-
Notifications
You must be signed in to change notification settings - Fork 27
Description
This is a follow-up on #21. I tried to reproduce the results on Robust 04 but failed to do so using the code in this repository. In the following I report my results on test fold f1 obtained in 3 experiments:
Experiment 1: Use provided CEDR-KNRM weights and .run files.
When evaluating the provided cedrknrm-robust-f1.run file in #18 with
bin/trec_eval -m P.20 data/robust/qrels cedrknrm-robust-f1.run
bin/gdeval.pl -k 20 data/robust/qrels cedrknrm-robust-f1.runI'm getting P@20 = 0.4470 and nDCG@20 = 0.5177. When using a .run file generated with the provided weights cedrknrm-robust-f1.p
python rerank.py --model cedr_knrm --datafiles data/robust/queries.tsv data/robust/documents.tsv \
--run data/robust/f1.test.run --model_weights cedrknrm-robust-f1.p --out_path cedrknrm-robust-f1.extra.run
bin/trec_eval -m P.20 data/robust/qrels cedrknrm-robust-f1.extra.run
bin/gdeval.pl -k 20 data/robust/qrels cedrknrm-robust-f1.extra.runI'm getting P@20 = 0.4290 and nDCG@20 = 0.5038. I'd expect these metrics to be equal to those of the provided cedrknrm-robust-f1.run file. What is the reason for this difference?
Experiment 2: Train my own BERT and CEDR-KNRM models.
This is were I'm getting results that are far below the expected results (only for CEDR-KNRM, not for Vanilla BERT).

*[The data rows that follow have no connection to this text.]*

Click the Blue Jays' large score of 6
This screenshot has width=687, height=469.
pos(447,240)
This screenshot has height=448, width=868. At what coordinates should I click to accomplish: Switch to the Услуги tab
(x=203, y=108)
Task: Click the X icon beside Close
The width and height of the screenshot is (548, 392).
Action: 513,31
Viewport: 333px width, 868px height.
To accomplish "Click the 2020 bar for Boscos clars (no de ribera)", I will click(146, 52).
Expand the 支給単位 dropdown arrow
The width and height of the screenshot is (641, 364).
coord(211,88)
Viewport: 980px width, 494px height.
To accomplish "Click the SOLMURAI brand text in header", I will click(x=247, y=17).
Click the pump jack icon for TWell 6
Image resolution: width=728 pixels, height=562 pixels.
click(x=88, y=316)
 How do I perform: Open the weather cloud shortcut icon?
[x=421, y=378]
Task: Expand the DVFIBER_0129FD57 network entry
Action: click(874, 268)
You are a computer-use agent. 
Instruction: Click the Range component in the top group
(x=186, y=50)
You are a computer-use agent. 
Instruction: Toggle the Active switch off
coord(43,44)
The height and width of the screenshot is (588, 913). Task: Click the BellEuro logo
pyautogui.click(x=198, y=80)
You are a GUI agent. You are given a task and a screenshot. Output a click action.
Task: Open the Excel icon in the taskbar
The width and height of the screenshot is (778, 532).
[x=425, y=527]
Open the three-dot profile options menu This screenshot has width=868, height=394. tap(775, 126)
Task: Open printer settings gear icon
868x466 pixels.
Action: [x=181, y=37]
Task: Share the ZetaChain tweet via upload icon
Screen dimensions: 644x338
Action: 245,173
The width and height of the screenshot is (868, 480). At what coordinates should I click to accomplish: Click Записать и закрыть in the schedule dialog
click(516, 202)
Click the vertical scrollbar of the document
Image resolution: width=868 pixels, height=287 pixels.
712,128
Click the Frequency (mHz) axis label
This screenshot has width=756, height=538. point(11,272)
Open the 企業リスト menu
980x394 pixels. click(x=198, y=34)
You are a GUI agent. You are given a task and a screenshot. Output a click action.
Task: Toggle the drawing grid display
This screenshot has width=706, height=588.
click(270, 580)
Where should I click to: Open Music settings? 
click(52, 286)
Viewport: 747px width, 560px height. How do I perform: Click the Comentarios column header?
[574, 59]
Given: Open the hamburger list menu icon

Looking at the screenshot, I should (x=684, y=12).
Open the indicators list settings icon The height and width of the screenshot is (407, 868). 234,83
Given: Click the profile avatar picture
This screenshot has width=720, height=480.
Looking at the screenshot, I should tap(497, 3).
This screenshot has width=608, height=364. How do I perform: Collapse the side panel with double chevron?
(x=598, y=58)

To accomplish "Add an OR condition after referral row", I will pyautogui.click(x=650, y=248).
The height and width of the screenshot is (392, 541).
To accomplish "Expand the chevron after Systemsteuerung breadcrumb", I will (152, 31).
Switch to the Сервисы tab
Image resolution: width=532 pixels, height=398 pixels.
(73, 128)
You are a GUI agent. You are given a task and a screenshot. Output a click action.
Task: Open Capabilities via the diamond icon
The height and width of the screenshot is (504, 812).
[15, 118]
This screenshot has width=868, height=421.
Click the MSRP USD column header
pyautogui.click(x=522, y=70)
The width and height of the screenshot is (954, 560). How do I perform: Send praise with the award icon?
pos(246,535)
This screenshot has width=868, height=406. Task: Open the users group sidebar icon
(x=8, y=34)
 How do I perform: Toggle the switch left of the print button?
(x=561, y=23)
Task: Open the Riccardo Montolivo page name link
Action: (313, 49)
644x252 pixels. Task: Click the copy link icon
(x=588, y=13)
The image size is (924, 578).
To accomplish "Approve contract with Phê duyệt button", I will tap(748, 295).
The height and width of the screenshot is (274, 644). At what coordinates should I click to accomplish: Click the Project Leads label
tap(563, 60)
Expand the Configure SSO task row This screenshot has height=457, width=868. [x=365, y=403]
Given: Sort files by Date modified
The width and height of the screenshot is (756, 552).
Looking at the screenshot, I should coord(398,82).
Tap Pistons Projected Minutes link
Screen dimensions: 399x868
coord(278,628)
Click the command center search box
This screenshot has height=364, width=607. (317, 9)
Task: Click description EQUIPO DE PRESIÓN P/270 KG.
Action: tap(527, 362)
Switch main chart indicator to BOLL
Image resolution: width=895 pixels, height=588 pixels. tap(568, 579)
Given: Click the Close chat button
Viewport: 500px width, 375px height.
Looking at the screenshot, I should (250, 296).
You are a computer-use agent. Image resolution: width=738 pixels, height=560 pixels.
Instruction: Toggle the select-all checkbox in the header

I started by training and evaluating a Vanilla BERT ranker:
python train.py --model vanilla_bert --datafiles data/robust/queries.tsv data/robust/documents.tsv \
--qrels data/robust/qrels --train_pairs data/robust/f1.train.pairs --valid_run data/robust/f1.valid.run --model_out_dir trained_bert
python rerank.py --model vanilla_bert --datafiles data/robust/queries.tsv data/robust/documents.tsv \
--run data/robust/f1.test.run --model_weights trained_bert/weights.p --out_path trained_bert/test.run
bin/trec_eval -m P.20 data/robust/qrels trained_bert/test.run
bin/gdeval.pl -k 20 data/robust/qrels trained_bert/test.runI'm getting P@20 = 0.3690 and nDCG@20 = 0.4231 which is consistent with evaluating the provided vbert-robust-f1.run file:
bin/trec_eval -m P.20 data/robust/qrels vbert-robust-f1.run
bin/gdeval.pl -k 20 data/robust/qrels vbert-robust-f1.runThis gives P@20 = 0.3550 and nDCG@20 = 0.4219 which comes quite close. I understand that here I simply ignored the inconsistencies reported in #21 but it is at least coarse cross-check of model performance on a single fold. When training a CEDR-KNRM model with this BERT model as initialization
python train.py --model cedr_knrm --datafiles data/robust/queries.tsv data/robust/documents.tsv \
--qrels data/robust/qrels --train_pairs data/robust/f1.train.pairs --valid_run data/robust/f1.valid.run \
--initial_bert_weights trained_bert/weights.p --model_out_dir trained_cedr
python rerank.py --model cedr_knrm --datafiles data/robust/queries.tsv data/robust/documents.tsv \
--run data/robust/f1.test.run --model_weights trained_cedr/weights.p --out_path trained_cedr/test.run
bin/trec_eval -m P.20 data/robust/qrels trained_cedr/test.run
bin/gdeval.pl -k 20 data/robust/qrels trained_cedr/test.runI'm getting P@20 = 0.3790 and nDCG@20 = 0.4347. This is slightly better than a Vanilla BERT ranker but far below the performance obtained in Experiment 1. I also repeated Experiment 2 with f1.test.run, f1.valid.run and f1.train.pairs files that I generated myself from Anserini runs with a default BM25 configuration and still get results very close to those above.
Has anyone been able to get results similar to those as in Experiment 1 by training a BERT and CEDR-KNRM model as explained in the project's README?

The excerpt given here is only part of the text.